Sewage: The Importance of Having a Backup Plan
If you’ve experienced a sewer backup, you’re not alone. The Civil Engineering Research Foundation tells us this major inconvenience is increasing at a rate of 3 percent annually. What’s happening? There are several factors that typically contribute to this issue.
- For one thing, aging systems don’t work like they used to. The American Society of Civil Engineers reports that the average age of U.S. sewer lines is over 30 years.
- Combined pipelines fail to prevent backups. Some systems drain both storm water and raw sewage. When a big storm hits, they can’t always handle the volume.
- Systems get uprooted. Tree roots often grow around or through pipes, causing damage.
- Sanitary main blockages occur. When the city’s sanitary main backs up, many homes can be affected.
Fortunately, insurance coverage is available to assist homeowners with this less-than-pleasant event.
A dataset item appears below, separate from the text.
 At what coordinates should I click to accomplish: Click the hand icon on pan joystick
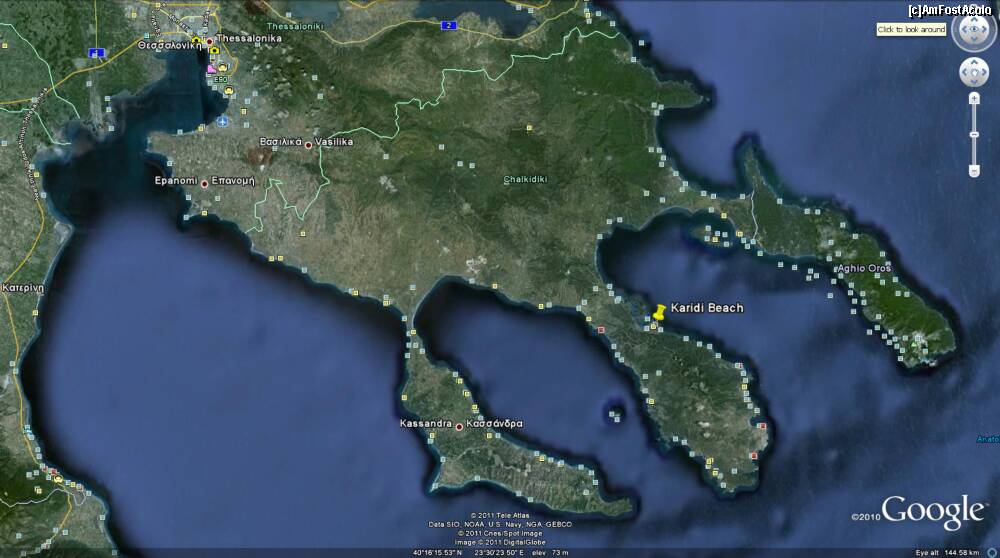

Typically you can add sewer backup coverage to your insurance for $40 to $50 annually. Of course, you’d like to avoid the disaster altogether. Here are some actions you can take to prevent sewer backups before they happen:
- Don’t pour grease down the drain. Even if it passes through your system, it will solidify in the main sewer line, eventually causing a clog.
- Trim your trees. It’s not the branches you need to worry about; tree roots can require occasional trimming to prevent pipe damage.
- Use plastic piping. This will provide further protection against tree roots.
- Avoid illegal connections. It is illegal to connect French drains (weeping tile), sump pumps, and other flood-control systems to your sanitary sewer.
- Use a backwater prevention valve. This valve prevents backflow, allowing sewage to flow out but not in.
Unfortunately, these precautions don’t guarantee a backup-free zone. If a backup does occur, you should photograph the affected areas, make a list of losses, and track all your expenses for repairs, cleaning, and other costs. But most important: contact your insurance company ASAP!